Bagian Lima Memoar Haruki Murakami

Muh. Syahrul Padli
13 min readApr 15, 2024

(Penerjemah: Muh Syahrul Padli, versi fix 20%)

image source

OKTOBER 3, 2005 • CAMBRIDGE, MASSACHUSETTS

Meskipun aku punya kuncir panjang ekor kuda di masa lalu*

Di daerah Boston setiap musim panas ada beberapa hari yang sangat tidak menyenangkan sehingga ingin mengutuk semuanya. Jika bisa melewatinya, pastinya, sisanya tidak akan terlalu buruk. Orang kaya mendinginkan diri dengan pergi ke Vermont atau Cape Cod, yang membuat kota ini bagus dan lengang. Pohon di pinggir jalan setapak di sepanjang sungai memberi banyak warna teduh, dan mahasiswa Harvard dan Boston University selalu berada di sungai yang berkilau berlatih untuk mengikuti maraton. Gadis muda melepas bikininya berjemur dengan handuk di pantai, mendengarkan Walkmen atau iPod mereka. Sebuah van es krim berhenti dan menjajakan jualannya. Seseorang sedang bermain gitar, lagu lama Neil Young, dan seekor anjing berambut lebat hanya berpikiran mengejar cakram plastik yang dilempar. Seorang psikiater Demokrat (setidaknya itulah yang aku bayangkan tentangnya) berkendara di sepanjang sungai dengan mobil Saab berwarna coklat tua.

Musim gugur spesial di New England — singkat dan indah — memudar dan perlahan mengihilang, dan akhirnya terlupakan. Sedikit demi sedikit hijau yang mengelilingi kami memberi jalan pada warna kuning samar. Akhirnya aku memakai celana leging olahraga melapisi celana pendek yang kupakai berlari, daun-daun gugur berputar-putar terbawa angin dan biji-bijian menghantam aspal dengan keras dan kering. Tupai-tupai rajin berlarian seperti orang gila yang mencoba mengumpulkan biji-bijian untuk bertahan selama musim dingin.

Begitu Halloween usai, musim dingin, seperti beberapa pemungut pajak yang cakap, terbenam, singkat dan senyap. Sebelum aku sadari, sungai itu tertutup es tebal dan kapal-kapal telah lenyap. Jika mau, seseorang bisa berjalan melintasi sungai ke sisi lain. Pepohonan itu daunnya berguguran, dan ranting-ranting tipis saling menghantam satu sama lain karena goyangan angin, berderak seperti tulang kering. Menengoklah ke atas pohon kau bisa memandang sekilas sarang tupai. Tupai harus tertidur lelap, bermimpi. Kawanan angsa terbang melintas dari Kanada, mengingatkan kalau Kanada bahkan lebih dingin dibandingkan bagian utara sini. Angin bertiup melintasi sungai ini sedingin dan setajam kapak yang baru diasah. Hari-hari semakin pendek dan tipis, awan lebih tebal.
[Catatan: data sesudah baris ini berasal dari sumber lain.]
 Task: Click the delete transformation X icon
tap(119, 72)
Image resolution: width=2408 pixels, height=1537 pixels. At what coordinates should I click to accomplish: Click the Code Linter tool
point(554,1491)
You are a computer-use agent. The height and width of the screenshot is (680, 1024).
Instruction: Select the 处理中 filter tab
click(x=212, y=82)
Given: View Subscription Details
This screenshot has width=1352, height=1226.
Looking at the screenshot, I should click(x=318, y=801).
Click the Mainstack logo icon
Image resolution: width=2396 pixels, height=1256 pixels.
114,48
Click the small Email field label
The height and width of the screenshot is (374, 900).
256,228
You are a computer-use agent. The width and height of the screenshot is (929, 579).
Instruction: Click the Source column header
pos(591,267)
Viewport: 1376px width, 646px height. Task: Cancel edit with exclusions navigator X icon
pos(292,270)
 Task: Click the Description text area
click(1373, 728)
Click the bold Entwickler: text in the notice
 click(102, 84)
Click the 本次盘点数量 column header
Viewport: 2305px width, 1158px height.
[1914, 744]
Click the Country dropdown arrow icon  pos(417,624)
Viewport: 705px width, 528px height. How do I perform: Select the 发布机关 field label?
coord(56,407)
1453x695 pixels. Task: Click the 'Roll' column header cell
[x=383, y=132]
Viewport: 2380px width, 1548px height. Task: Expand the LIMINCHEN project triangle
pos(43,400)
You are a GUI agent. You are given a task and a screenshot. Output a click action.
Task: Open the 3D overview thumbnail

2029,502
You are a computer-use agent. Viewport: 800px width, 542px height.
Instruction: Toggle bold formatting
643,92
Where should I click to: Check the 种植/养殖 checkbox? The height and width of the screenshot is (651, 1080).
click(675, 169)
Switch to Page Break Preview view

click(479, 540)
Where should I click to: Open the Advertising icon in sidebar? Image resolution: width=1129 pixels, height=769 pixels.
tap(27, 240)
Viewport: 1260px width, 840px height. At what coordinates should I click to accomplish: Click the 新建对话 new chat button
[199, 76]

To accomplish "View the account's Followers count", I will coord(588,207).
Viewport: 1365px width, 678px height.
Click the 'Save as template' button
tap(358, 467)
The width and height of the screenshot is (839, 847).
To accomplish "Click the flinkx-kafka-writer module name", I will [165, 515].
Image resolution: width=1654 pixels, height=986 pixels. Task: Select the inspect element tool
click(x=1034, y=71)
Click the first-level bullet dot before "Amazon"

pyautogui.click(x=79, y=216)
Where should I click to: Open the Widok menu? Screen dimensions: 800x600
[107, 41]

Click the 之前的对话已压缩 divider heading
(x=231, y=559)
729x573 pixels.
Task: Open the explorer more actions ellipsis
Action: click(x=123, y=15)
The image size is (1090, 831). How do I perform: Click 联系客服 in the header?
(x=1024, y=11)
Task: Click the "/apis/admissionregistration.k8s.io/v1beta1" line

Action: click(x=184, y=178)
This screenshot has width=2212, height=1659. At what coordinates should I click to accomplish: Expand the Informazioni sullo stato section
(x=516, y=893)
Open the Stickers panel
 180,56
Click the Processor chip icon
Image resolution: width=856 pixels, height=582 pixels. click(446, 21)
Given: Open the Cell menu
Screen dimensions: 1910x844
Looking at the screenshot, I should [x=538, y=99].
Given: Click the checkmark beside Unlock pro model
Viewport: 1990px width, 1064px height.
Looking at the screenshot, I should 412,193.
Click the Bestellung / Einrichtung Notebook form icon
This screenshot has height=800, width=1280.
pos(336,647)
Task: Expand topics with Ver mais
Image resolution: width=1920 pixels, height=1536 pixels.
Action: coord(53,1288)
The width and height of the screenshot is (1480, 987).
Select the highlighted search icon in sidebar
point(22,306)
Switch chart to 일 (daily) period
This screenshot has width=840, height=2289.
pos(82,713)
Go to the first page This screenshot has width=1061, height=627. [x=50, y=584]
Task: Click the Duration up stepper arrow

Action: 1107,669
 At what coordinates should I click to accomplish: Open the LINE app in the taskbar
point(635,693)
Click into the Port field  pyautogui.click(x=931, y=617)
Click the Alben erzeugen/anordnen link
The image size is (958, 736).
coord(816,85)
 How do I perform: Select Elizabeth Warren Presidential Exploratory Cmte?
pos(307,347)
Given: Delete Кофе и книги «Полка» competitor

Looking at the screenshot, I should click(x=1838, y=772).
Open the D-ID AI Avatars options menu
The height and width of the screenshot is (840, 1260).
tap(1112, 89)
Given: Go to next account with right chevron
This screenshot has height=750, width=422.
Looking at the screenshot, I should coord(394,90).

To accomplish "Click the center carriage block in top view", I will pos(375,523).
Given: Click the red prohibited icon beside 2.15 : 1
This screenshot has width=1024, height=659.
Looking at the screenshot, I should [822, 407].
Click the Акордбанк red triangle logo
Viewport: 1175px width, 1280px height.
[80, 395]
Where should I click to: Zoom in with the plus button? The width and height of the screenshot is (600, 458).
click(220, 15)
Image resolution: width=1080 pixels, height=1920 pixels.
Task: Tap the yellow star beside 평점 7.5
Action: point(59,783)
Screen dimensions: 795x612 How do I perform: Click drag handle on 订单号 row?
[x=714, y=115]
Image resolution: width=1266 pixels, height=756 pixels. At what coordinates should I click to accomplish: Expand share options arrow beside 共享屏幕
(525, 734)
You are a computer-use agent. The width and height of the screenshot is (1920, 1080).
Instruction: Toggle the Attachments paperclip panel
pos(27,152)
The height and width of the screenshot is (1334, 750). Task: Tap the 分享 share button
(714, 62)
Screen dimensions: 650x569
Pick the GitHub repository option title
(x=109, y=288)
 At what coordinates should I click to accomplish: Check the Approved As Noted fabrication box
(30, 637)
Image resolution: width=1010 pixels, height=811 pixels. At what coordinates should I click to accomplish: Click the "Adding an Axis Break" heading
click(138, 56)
Kami pelari memakai sarung tangan, topi wol ditarik ke telinga kami, dan masker wajah. Tetap saja, ujung jari beku dan telinga kami kedinginan. Jika hanya angin dingin, itu bukanlah masalah. Jika kami berpikir kami bisa tahan dengan semua itu, entah bagaimana kami bisa tahan. Cuaca berbahaya saat badai salju. Pada malam hari salju jatuh membeku menjadi gundukan es raksasa yang licin, membuat jalan tidak bisa dilewati. Jadi kami berhenti berlari dan sebagai gantinya mencoba tetap bugar dengan berenang di kolam renang dalam ruangan, mengayuh sepeda mesin yang kurang berguna, menunggu musim semi yang akan datang.

Sungai yang sedang aku bicarakan adalah Sungai Charles. Orang senang berada di sekitar sungai. Beberapa orang berjalan santai, berjalan dengan anjing, atau bersepeda atau joging, sementara yang lain menikmati bermain sepatu roda. (Bagaimana bisa sebuah hobi berbahaya bisa menyenangkan, sejujurnya aku tidak mengerti.) Seakan ditarik oleh magnet, orang berkumpul di tepi sungai.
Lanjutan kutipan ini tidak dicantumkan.